Isabelle Villain a un style incisif et percutant. Les scènes se succèdent sans temps mort et nous suivons plusieurs enquêtes à la fois. L’auteure est bien documentée et ses intrigues sont d’un grand réalisme. Malgré le grand nombre de roman policier en tout genre que j’ai déjà lu, j’ai apprécié le fait de mieux découvrir le métier de procédurier. Et ça vous le savez tous maintenant mais j’adore les intrigues mettant en scène un tueur en série et son modus operandi.

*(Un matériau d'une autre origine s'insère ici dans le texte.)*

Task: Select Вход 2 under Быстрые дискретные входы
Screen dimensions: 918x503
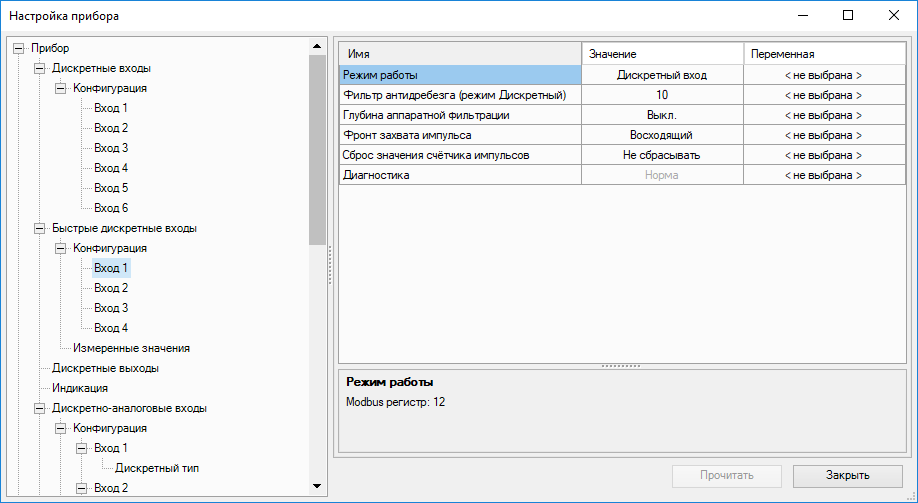Action: point(111,288)
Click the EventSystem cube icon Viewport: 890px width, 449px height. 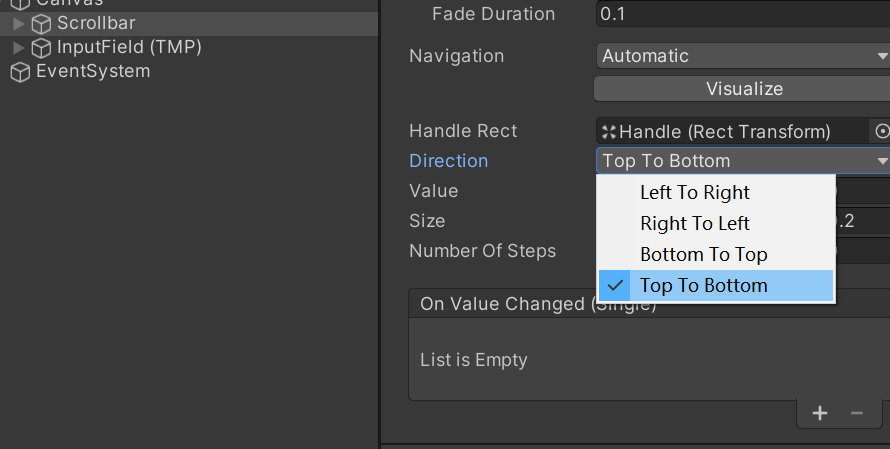pos(20,72)
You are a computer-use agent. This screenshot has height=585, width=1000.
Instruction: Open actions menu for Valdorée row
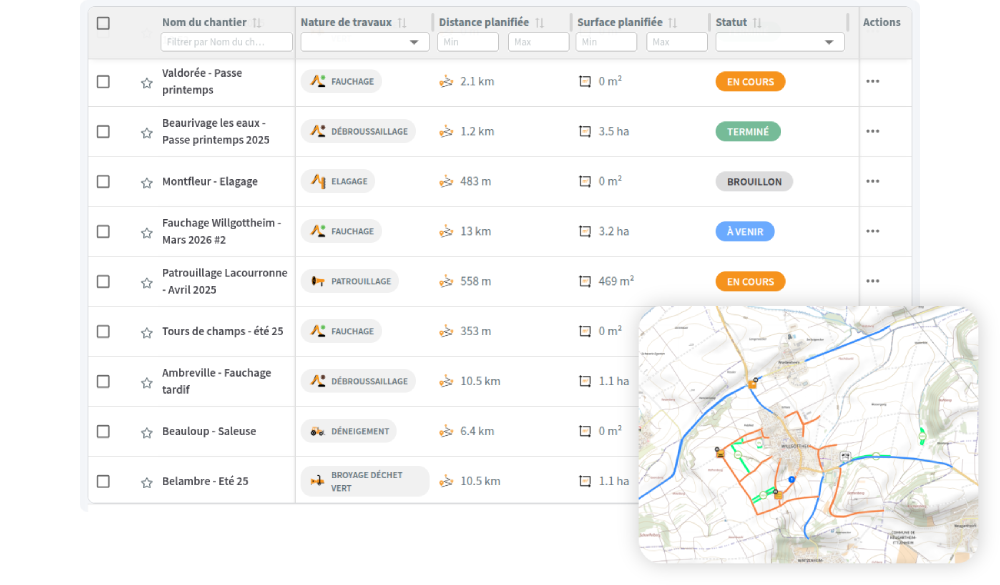(x=872, y=82)
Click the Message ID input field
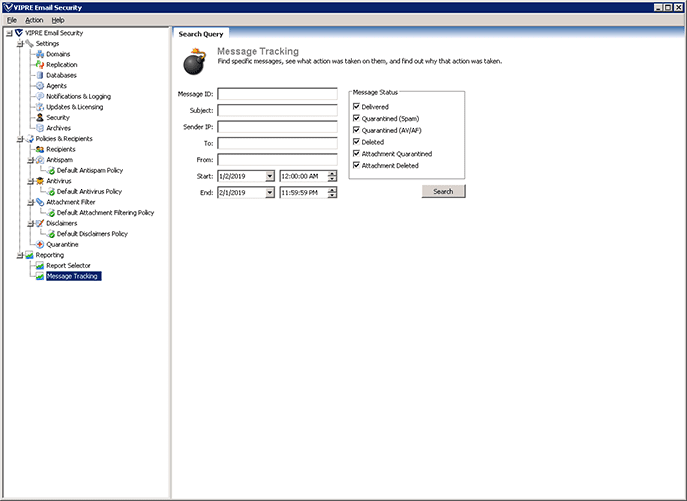The image size is (687, 501). 277,94
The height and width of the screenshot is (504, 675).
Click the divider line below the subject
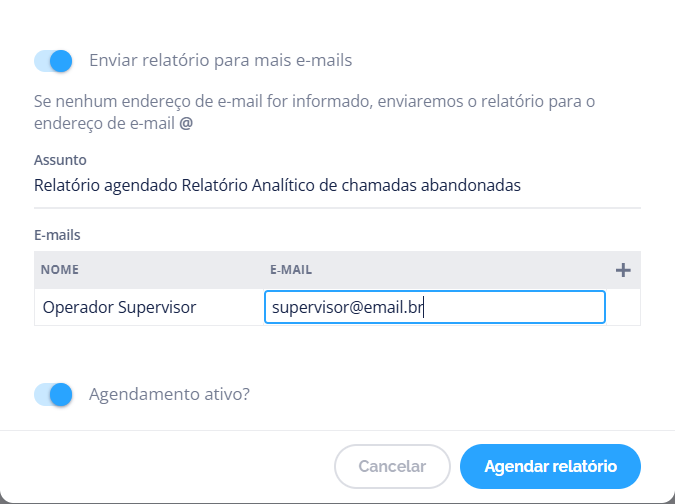336,208
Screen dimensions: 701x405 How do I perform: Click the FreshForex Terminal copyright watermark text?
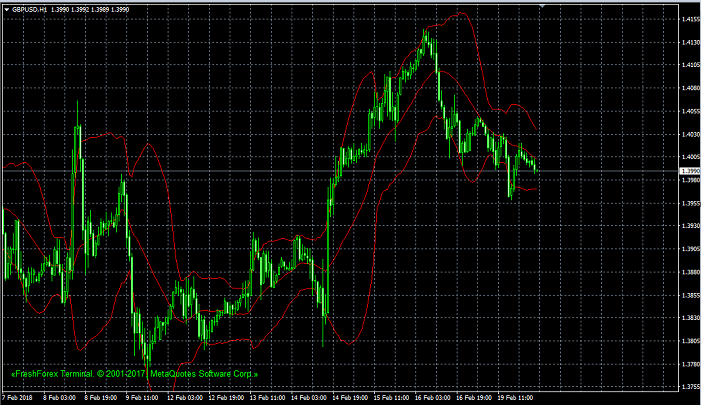tap(133, 374)
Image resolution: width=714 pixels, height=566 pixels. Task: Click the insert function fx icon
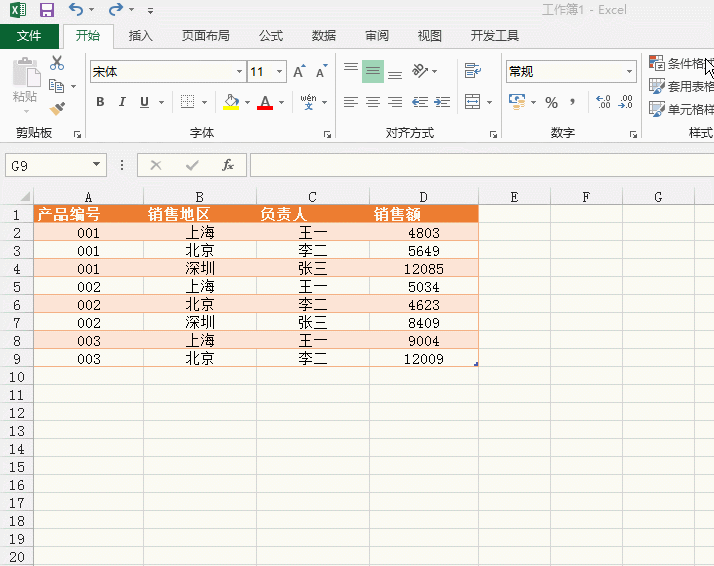tap(228, 165)
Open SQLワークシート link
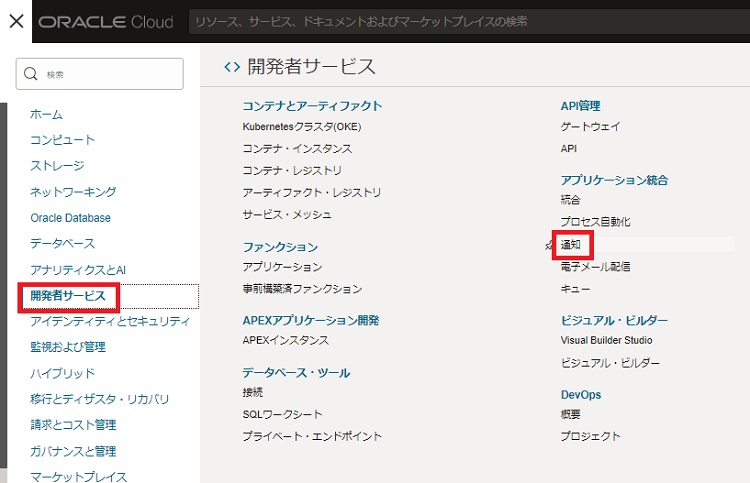The image size is (750, 483). coord(283,414)
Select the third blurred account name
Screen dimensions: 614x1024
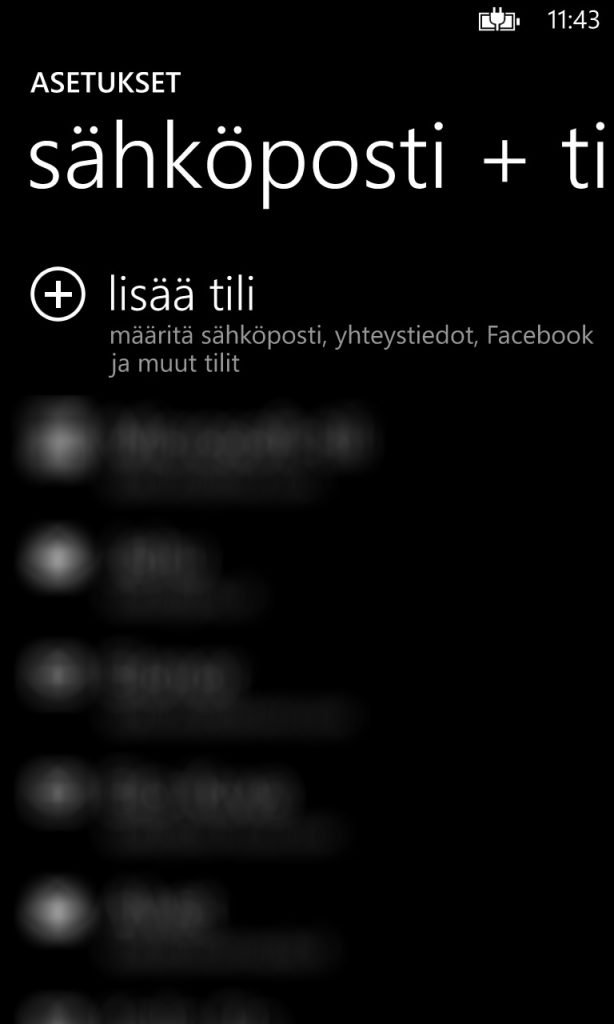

Mauvais genre est un thriller intéressant où plusieurs enquêtes s’entrecroisent. Vu le dénouement, j’ai hâte de lire le prochain opus mettant en scène Rebecca et son équipe. Je vais essayer de me procurer les deux premiers tomes et continuer de suivre Isabelle Villain. En somme une belle découverte.

Résumé de l’éditeur :

Hugo Nicollini est un garçon différent des autres gamins de son âge. Un père brutal. Une maman protectrice. Un soir, il est témoin d’une dispute entre ses parents. Une de plus. Une de trop. Cette fois-ci, sa mère succombera sous la violence des coups.
Vingt-trois ans plus tard, l’équipe du commandant Rebecca de Lost enquête sur la mort d’une jeune femme, sauvagement poignardée dans son appartement. Pas d’effraction. Pas de vol. Pas de traces de défense. L’entourage de la victime est passé au crible, et l’histoire du petit Hugo va refaire surface bien malgré lui.